Vice-President of the European Parliament
- In office 15 November 2017 – 18 January 2022
- President: Antonio Tajani; David Sassoli; Roberta Metsola (acting);

Personal details
- Born: 18 September 1985 (age 40) Rome, Italy
- Party: Action (2024–present)
- Other political affiliations: Five Star Movement (2013–2024)
- Education: University of Rome Tor Vergata
- Occupation: Practising lawyer

= Fabio Massimo Castaldo =

Italian politician (born 1985)

Fabio Massimo Castaldo (born 18 September 1985) is an Italian politician who has served in the European Parliament since 2014. On 15 November 2017, he was elected Vice-President of the European Parliament; in doing so, he replaced Alexander Graf Lambsdorff and became the youngest vice-president in the history of the institution. As a member of the European Parliament (MEP), he sat on the Europe of Freedom and Direct Democracy parliamentary group from 1 July 2014 to 15 October 2014, and again from 20 October 2014 and 1 July 2019, and was a non-attached member (Non-Inscrits) from 16 October 2014 to 19 October 2014.

Castaldo was re-elected in the 2019 European Parliament election in Italy. On 3 July 2019, he was re-elected vice-president of the European Parliament, running as an independent with the support of over forty MEPs belonging to various political groups, as the European delegation of the Five Star Movement (M5S) belonged to the technical grouping of the Non-Inscrits.
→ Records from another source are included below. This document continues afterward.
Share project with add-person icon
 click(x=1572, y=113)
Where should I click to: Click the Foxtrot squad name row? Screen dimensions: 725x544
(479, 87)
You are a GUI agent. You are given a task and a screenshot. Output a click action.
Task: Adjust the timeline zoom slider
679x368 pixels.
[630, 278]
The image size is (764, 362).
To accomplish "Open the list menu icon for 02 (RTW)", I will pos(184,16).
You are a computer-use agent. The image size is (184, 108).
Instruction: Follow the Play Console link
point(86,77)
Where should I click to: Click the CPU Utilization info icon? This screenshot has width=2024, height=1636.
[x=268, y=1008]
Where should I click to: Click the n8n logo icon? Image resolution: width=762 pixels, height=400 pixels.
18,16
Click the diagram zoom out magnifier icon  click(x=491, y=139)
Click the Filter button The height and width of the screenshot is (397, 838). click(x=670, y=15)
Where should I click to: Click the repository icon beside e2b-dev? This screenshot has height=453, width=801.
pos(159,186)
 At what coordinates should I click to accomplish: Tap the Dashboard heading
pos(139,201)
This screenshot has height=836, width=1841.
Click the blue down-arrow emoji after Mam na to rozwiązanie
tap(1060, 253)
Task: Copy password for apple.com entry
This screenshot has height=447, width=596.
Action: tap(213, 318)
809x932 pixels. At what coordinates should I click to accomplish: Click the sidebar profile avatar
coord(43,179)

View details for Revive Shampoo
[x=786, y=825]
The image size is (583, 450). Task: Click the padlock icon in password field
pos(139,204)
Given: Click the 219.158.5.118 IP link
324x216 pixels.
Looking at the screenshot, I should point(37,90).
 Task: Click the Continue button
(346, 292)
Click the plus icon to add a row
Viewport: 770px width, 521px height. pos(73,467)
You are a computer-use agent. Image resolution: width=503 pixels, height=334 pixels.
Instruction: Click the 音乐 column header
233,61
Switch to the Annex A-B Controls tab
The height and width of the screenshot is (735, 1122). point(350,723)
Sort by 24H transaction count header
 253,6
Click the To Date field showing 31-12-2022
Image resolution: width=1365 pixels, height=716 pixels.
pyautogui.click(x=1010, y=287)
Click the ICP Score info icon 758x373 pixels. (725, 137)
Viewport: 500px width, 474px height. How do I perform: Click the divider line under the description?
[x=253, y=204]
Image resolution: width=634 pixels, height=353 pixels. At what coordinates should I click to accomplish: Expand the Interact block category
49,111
His election represented the second success of an independent candidate following the 2009 election of Edward McMillan-Scott, who was elected with the Conservative Party and sat with European Conservatives and Reformists (ECR) but successfully stood as an independent candidate against ECR's official candidate and was expelled; although he joined the Liberal Democrats, McMillan-Scott sat as a non-attached MEP. Castaldo remains a non-attached MEP for the M5S. In July 2023, he denied rumours that he would switch to Forza Italia of the European People's Party on the grounds that M5S leader Giuseppe Conte allegedly excluded him for the list of candidates for the 2024 European Parliament election in Italy.